## [Task brief]
Rewrite the rows below, replacing "Screen dimensions" with "Display size" wherever it appears and leaving everything else unchanged.

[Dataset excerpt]
##############################

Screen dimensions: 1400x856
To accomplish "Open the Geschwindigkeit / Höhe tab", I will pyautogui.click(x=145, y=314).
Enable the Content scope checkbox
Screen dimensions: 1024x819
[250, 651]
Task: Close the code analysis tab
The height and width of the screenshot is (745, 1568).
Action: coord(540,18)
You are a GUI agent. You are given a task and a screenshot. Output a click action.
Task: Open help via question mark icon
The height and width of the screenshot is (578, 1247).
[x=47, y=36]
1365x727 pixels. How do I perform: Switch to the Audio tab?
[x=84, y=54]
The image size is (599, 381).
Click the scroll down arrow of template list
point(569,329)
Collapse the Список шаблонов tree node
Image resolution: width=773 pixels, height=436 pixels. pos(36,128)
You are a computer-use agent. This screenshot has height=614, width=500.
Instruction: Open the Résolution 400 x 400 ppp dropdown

##############################

## [Exercise solution]
Display size: 1400x856
To accomplish "Open the Geschwindigkeit / Höhe tab", I will pyautogui.click(x=145, y=314).
Enable the Content scope checkbox
Display size: 1024x819
[250, 651]
Task: Close the code analysis tab
The height and width of the screenshot is (745, 1568).
Action: coord(540,18)
You are a GUI agent. You are given a task and a screenshot. Output a click action.
Task: Open help via question mark icon
The height and width of the screenshot is (578, 1247).
[x=47, y=36]
1365x727 pixels. How do I perform: Switch to the Audio tab?
[x=84, y=54]
The image size is (599, 381).
Click the scroll down arrow of template list
point(569,329)
Collapse the Список шаблонов tree node
Image resolution: width=773 pixels, height=436 pixels. pos(36,128)
You are a computer-use agent. This screenshot has height=614, width=500.
Instruction: Open the Résolution 400 x 400 ppp dropdown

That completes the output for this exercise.